>> A look into...Hepatitis B

A look into...Hepatitis B

On August 23, 2017, Tags Epiomic Database, Population, Newsletters

Infection with the hepatitis B virus (HBV) is a major problem throughout the world. Over 240 million people are estimated to be HBV surface antigen(sAg)-positive, with up to 25% of individuals with chronic HBV infection dying from cirrhosis or hepatocellular carcinoma (HCC).

HBV is transmitted via blood (in medical, occupational or other setting) and sexual contact. The Epiomic™ database subdivides the diagnosed patient population by transmission route. Disease transmission has been dramatically decreased in countries with vaccination programmes, and the HBV vaccine is considered safe and effective.

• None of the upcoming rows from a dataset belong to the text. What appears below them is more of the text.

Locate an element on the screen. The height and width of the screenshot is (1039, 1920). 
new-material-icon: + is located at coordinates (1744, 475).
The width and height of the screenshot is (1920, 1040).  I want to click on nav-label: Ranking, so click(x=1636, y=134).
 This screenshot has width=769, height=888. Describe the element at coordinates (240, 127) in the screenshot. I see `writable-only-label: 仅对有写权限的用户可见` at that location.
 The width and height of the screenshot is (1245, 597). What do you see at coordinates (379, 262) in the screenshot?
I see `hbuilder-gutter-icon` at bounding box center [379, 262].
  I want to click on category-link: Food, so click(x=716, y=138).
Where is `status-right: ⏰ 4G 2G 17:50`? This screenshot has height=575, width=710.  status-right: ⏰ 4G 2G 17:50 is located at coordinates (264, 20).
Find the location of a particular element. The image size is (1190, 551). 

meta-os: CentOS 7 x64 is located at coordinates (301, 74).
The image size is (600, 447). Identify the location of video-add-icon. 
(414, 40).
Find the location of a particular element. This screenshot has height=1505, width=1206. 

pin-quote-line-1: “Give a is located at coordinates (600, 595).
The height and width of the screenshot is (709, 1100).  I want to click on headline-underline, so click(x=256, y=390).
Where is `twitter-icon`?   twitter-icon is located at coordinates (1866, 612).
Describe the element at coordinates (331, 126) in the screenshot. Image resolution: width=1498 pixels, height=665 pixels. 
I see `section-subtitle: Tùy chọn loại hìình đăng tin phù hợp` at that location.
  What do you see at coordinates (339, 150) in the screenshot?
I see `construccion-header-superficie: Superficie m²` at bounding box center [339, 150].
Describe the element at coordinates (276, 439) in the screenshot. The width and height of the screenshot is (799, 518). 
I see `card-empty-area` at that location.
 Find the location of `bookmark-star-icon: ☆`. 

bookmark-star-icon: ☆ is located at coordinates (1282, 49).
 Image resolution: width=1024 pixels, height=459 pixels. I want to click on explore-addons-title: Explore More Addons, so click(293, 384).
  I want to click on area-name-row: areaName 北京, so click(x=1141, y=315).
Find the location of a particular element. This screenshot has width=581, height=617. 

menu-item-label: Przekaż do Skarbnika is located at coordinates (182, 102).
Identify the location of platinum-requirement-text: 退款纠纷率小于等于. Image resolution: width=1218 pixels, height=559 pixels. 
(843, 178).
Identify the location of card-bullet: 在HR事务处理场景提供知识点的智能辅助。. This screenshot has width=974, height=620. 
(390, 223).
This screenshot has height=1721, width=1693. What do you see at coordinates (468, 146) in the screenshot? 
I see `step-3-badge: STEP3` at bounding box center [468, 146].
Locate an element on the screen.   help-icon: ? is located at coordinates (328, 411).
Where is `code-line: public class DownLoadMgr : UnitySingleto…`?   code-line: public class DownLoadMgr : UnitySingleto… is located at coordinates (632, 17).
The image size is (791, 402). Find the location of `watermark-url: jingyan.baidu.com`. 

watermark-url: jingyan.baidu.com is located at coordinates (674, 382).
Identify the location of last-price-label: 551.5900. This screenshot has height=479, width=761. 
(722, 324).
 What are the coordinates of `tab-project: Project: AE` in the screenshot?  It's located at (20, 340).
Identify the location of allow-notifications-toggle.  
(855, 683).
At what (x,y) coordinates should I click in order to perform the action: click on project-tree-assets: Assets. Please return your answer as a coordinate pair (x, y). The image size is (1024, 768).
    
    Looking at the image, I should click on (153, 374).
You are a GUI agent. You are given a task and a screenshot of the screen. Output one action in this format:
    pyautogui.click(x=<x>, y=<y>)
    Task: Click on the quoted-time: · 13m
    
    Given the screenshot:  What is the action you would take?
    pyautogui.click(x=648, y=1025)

HBV is a DNA virus that replicates via reverse transcription of an RNA intermediate. The virus forms the characteristic covalently closed circular DNA (cccDNA) which determines the chronicity of infection and carcinogenesis. HBV can also integrate into the host cell DNA, which further favours chronicity. HBV-infected cells produce large amounts of subviral particles (SVP) that are not infectious, but their immunogenic properties allow the virus to neutralize anti-HBV antibodies and cause “exhaustion” of HBV-specific T-cells, leading to selective immune dysfunction.

HBV can cause both acute and chronic infections. Hepatitis B and the subsequent liver damage are a consequence of the host immune response. As chronic HBV (cHBV) infection is usually asymptomatic until cirrhosis or HCC develop, screening programmes in populations at increased risk are recommended. The infection is detected using serological assays and nucleic acid tests. The Epiomic™ database contains a forecast of the population most likely to have been diagnosed with HBV and those who are co-infected with HIV.

Current treatments: peginterferon alpha (pegIFN) and nucleoside analogues (NAs), suppress HBV replication and reduce the risk of developing cirrhosis and HCC. However, they usually do not eradicate the virus as cccDNA persists in infected cells. NAs are recommended for life-long treatment. The Epiomic™ database is invaluable in sizing up this population and contains a forecast of the estimated population currently undergoing treatment.